Sean Owen updated SPARK-9821:
-----------------------------
    Assignee: holdenk

> pyspark reduceByKey should allow a custom partitioner
> -----------------------------------------------------
>
>                 Key: SPARK-9821
>                 URL: https://issues.apache.org/jira/browse/SPARK-9821
>             Project: Spark
>          Issue Type: Improvement
>          Components: PySpark
>    Affects Versions: 1.3.0
>            Reporter: Diana Carroll
>            Assignee: holdenk
>            Priority: Minor
>             Fix For: 1.6.0
>
>
> In Scala, I can supply a custom partitioner to reduceByKey (and other aggregation/repartitioning methods like aggregateByKey and combinedByKey), but as far as I can tell from the Pyspark API, there's no way to do the same in Python.

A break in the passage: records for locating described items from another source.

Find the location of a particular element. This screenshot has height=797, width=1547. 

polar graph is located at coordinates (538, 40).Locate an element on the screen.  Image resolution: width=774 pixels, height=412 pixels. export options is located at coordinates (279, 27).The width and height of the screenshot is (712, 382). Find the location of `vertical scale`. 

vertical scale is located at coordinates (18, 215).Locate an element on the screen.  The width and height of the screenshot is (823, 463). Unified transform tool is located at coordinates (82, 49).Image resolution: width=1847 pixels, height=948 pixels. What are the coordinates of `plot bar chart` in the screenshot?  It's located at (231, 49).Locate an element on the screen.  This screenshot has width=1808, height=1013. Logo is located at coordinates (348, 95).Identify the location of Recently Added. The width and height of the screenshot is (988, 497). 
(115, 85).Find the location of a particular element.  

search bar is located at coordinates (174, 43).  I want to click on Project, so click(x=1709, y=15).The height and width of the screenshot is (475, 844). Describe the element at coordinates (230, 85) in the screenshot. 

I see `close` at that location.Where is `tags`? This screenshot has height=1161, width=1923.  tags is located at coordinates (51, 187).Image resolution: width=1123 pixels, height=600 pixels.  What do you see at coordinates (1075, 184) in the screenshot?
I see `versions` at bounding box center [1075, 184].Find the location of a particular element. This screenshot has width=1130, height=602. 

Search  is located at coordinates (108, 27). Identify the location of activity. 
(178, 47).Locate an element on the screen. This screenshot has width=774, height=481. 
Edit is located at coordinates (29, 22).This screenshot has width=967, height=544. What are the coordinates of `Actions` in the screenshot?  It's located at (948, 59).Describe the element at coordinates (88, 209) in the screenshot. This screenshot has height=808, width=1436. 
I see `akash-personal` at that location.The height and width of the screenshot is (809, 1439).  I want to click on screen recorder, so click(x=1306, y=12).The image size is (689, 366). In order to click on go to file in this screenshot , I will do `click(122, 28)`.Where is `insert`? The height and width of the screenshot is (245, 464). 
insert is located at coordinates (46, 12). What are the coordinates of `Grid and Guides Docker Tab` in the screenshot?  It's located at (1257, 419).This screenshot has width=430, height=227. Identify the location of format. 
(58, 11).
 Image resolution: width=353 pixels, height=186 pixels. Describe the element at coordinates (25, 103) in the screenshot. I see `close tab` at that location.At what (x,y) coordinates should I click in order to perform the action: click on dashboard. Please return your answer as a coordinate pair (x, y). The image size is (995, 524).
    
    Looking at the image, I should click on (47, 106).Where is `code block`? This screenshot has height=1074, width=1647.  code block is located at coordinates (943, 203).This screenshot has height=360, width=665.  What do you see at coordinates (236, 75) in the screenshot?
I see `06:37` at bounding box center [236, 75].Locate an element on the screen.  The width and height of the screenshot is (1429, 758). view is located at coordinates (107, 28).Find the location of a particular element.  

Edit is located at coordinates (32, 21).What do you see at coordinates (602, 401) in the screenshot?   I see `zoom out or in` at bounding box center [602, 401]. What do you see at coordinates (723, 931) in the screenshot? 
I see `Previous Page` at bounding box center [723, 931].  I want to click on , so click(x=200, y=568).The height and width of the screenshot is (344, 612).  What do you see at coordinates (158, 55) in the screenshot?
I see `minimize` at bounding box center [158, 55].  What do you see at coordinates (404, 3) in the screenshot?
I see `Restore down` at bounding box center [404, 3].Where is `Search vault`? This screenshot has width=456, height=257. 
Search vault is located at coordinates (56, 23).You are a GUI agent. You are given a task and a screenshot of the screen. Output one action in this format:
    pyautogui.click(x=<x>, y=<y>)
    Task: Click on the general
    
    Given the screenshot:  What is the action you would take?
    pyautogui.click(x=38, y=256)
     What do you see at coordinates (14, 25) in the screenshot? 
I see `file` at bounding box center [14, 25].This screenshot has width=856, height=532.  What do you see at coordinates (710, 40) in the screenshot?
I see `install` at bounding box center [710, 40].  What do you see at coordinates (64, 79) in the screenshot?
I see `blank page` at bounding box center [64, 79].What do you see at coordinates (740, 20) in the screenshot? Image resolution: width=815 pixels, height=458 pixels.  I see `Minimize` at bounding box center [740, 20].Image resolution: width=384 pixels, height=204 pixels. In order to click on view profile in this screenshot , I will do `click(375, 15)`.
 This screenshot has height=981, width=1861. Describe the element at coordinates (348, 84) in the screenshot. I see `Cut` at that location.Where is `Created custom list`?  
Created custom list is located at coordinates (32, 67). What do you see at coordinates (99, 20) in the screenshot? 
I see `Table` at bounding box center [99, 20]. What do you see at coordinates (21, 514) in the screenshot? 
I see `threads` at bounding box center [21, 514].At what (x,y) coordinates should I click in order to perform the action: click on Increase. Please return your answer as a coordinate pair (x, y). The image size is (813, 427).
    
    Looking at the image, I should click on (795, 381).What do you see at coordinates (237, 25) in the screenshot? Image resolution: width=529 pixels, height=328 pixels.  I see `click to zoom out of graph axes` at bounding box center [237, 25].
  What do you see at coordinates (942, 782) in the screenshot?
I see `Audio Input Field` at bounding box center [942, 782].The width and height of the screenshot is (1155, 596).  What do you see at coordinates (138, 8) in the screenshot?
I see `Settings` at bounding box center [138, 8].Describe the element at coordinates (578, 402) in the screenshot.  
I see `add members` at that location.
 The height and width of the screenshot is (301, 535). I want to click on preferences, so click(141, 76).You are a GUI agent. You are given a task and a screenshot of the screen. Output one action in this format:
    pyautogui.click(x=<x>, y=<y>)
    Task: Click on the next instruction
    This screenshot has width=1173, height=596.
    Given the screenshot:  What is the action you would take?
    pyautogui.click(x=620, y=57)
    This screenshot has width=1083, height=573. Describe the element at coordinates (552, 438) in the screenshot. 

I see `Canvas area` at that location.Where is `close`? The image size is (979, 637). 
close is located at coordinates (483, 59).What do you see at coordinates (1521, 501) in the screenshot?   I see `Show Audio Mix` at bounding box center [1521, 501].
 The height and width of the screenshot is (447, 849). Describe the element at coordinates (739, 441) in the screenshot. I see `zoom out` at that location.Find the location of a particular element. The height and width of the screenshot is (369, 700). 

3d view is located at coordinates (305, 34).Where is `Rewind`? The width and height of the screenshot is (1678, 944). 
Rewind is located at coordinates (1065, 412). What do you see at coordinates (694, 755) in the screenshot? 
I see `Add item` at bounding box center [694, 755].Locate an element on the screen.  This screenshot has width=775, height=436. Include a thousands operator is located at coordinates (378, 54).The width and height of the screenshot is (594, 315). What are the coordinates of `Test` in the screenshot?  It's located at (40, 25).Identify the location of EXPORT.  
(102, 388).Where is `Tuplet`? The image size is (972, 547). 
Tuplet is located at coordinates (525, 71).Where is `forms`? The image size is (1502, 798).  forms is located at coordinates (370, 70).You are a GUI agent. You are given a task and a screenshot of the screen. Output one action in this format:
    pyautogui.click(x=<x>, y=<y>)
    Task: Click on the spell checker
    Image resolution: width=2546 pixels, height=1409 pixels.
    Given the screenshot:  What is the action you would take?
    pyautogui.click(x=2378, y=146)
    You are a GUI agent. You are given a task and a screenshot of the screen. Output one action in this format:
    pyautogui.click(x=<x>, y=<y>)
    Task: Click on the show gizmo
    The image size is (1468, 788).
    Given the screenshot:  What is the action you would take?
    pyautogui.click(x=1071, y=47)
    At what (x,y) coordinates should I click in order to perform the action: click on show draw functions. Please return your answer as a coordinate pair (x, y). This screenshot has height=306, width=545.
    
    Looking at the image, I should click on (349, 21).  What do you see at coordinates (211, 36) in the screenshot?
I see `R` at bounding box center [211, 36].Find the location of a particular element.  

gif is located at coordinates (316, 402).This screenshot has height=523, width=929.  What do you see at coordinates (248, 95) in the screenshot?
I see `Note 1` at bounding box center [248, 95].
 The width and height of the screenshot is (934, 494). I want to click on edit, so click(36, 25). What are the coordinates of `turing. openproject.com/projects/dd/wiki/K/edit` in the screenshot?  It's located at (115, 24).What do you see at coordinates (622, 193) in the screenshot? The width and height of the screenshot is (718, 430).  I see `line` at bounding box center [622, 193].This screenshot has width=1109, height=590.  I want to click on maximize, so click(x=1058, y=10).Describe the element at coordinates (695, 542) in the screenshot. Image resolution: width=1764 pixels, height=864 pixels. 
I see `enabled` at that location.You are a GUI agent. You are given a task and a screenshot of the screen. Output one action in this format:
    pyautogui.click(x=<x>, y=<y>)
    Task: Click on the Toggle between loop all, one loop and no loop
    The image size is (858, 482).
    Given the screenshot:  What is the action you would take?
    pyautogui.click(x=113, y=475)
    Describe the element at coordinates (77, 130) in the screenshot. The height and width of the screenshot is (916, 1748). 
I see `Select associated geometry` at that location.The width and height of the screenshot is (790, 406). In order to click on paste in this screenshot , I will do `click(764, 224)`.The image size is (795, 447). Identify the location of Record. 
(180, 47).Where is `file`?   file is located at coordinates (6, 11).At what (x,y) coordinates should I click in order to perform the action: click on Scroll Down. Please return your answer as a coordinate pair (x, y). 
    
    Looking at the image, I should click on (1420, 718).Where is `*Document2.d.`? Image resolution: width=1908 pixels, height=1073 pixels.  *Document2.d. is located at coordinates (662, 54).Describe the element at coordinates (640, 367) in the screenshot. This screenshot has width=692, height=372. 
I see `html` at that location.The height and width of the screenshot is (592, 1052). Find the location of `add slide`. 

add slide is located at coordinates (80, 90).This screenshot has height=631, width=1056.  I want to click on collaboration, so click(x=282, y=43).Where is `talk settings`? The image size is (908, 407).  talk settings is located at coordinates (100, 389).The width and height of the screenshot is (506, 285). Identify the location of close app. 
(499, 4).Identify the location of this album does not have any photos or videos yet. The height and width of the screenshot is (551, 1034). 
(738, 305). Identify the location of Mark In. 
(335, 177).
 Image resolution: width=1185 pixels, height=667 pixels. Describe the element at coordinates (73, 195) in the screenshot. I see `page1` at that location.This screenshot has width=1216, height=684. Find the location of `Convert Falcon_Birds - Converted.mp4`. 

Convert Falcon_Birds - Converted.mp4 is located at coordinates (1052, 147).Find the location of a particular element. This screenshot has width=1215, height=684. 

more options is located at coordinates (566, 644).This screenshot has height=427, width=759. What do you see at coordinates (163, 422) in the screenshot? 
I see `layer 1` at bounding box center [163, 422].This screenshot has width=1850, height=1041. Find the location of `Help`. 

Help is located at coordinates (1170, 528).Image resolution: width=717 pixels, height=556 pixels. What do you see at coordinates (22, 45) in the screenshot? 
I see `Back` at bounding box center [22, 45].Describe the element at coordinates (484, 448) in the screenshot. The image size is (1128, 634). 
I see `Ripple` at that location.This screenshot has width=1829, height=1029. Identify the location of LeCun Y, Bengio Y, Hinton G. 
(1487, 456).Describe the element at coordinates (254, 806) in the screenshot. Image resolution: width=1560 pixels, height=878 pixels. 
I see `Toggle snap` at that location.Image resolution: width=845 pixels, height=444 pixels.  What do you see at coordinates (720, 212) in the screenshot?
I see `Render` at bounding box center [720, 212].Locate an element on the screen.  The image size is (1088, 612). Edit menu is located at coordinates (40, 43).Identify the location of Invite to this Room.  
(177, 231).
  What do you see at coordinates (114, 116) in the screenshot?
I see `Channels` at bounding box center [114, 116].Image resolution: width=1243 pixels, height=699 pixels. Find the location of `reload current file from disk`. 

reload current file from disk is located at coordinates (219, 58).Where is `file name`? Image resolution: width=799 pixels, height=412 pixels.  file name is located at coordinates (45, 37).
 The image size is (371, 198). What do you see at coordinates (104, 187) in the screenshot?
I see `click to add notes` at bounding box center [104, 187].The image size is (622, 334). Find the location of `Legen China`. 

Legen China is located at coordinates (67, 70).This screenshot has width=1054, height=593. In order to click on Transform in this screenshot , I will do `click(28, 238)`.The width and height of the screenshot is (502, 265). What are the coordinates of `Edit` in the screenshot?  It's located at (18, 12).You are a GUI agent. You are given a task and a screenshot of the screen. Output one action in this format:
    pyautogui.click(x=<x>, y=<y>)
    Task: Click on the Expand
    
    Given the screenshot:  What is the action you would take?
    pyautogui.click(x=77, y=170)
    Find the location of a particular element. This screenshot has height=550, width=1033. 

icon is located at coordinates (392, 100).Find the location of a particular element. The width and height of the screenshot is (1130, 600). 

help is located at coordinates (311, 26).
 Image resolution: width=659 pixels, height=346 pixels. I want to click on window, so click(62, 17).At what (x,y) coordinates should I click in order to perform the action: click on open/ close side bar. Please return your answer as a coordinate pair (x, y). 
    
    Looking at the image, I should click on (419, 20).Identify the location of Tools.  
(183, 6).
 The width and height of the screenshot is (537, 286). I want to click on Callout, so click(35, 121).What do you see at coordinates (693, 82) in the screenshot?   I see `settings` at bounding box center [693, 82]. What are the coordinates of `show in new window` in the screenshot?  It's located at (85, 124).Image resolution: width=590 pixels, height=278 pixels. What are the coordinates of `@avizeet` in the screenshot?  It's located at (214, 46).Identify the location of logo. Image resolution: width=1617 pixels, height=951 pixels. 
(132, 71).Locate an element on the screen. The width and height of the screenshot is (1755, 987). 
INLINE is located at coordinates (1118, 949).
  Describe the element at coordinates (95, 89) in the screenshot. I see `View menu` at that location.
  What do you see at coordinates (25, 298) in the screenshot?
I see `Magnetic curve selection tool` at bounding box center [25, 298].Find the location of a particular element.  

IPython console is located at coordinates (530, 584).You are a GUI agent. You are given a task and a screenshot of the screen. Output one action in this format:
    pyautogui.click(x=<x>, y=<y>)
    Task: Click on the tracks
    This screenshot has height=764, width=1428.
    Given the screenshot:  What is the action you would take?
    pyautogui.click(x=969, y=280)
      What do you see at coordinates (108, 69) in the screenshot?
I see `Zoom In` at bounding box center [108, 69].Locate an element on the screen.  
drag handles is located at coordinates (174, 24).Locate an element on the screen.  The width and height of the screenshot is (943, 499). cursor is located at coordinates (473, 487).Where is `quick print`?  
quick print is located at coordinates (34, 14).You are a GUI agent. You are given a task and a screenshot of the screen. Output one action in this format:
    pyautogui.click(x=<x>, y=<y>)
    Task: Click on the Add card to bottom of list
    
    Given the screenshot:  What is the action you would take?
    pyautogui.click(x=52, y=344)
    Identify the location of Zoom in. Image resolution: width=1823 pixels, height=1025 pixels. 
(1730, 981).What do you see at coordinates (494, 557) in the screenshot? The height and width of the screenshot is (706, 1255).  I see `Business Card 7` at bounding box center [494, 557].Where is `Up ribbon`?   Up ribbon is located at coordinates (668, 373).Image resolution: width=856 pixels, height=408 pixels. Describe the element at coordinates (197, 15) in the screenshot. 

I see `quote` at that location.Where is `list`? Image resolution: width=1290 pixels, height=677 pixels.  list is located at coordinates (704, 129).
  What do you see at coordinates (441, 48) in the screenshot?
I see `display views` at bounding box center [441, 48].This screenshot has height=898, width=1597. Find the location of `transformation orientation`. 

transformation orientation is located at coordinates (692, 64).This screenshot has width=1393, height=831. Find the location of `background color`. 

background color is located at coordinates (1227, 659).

> Here's an example of my code in Scala:
> {code}weblogs.map(s => (getFileType(s), 1)).reduceByKey(new FileTypePartitioner(),_+_){code}
> But I can't figure out how to do the same in Python.  The closest I can get is to call repartition before reduceByKey like so:
> {code}weblogs.map(lambda s: (getFileType(s), 1)).partitionBy(3,hash_filetype).reduceByKey(lambda v1,v2: v1+v2).collect(){code}
> But that defeats the purpose, because I'm shuffling twice instead of once, so my performance is worse instead of better.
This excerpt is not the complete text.